With the increasing success of radiofrequency (RF) ablation techniques, it is important that cardiologists are familiar with tachycardias and bradycardias in this context, which may benefit from a multidisciplinary approach in the management of the patient starting with the underlying mechanisms.

Tachyarrhythmias
Supraventricular Tachycardia
The most common atrial arrhythmia in OHT patients is atrial flutter (AFL) followed by atrial fibrillation (AF) with respective incidences of 2.8 %1 to 30.0 %2 and 0.3 %1 to 24.0 %.2 The discrepancies mostly reflect the fact that those studies have variable follow-up periods and often small cohorts.
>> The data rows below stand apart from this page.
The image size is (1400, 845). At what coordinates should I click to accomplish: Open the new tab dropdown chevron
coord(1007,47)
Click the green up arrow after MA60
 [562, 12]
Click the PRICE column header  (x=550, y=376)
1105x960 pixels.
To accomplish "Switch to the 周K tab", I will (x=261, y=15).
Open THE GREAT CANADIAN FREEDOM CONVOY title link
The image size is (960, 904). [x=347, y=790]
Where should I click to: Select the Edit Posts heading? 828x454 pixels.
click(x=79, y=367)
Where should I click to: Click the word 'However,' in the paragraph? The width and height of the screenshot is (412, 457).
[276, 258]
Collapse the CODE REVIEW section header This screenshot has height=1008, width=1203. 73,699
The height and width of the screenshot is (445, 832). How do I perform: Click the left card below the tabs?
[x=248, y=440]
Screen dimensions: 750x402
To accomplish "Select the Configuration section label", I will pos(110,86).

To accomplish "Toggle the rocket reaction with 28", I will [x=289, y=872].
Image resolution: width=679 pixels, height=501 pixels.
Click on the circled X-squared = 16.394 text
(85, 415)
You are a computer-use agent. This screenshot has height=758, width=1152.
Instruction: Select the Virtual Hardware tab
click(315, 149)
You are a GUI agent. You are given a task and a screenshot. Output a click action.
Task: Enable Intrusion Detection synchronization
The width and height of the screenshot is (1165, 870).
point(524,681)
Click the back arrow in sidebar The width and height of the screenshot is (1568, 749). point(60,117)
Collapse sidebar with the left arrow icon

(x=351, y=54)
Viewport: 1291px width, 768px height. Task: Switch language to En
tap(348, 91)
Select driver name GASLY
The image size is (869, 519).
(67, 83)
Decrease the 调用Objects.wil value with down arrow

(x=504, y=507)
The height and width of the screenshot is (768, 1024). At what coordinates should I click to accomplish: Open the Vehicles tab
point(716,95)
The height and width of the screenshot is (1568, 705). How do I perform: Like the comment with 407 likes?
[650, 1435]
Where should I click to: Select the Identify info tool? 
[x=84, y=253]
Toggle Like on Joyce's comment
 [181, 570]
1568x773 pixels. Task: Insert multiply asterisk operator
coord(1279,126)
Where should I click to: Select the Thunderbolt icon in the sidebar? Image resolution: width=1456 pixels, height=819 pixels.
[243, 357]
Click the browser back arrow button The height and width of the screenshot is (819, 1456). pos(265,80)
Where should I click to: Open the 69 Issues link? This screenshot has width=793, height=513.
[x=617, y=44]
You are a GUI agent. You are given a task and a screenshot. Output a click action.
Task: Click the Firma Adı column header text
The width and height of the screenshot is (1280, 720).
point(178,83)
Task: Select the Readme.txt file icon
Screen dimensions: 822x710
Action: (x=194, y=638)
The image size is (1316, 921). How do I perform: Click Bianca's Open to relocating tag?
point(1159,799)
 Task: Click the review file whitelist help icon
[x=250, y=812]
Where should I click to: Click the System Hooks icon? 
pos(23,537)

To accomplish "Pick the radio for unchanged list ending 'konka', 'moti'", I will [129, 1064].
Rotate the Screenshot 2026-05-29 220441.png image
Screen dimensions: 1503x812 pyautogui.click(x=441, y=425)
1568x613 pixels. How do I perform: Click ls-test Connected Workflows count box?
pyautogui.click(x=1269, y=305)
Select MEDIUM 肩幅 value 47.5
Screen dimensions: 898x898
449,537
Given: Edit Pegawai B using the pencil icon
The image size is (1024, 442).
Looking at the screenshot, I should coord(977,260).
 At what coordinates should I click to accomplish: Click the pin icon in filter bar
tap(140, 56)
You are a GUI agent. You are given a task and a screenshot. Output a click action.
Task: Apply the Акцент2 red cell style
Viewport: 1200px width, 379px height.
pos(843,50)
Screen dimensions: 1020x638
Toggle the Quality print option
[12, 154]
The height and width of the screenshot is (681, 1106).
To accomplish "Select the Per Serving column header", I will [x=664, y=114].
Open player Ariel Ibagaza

After 1991, the year of the first report of bicaval OHT, this technique progressively supplanted the prior standard atrial anastomosis OHT. In a small cohort of 66 patients, Grant et al.3 found a significant decrease in atrial arrhythmias in the post-operative period among patients undergoing bicaval OHT (9.7 %) compared with those undergoing standard OHT (37.1 %). Maintenance of atrial conformation with better ventricular filling and a reduced tendency to mitral and tricuspid regurgitation may have contributed to this acute decrease.4 In stable OHT patients, only reentrant atrial tachycardia (AT) linked to surgical scars at atrial suture lines seem decreased withbicaval OHT, but not other ATs.5 The major limitation of such studies is that this group also represents the most recently treated patients, and other factors including advances in medical therapy may contribute to the findings.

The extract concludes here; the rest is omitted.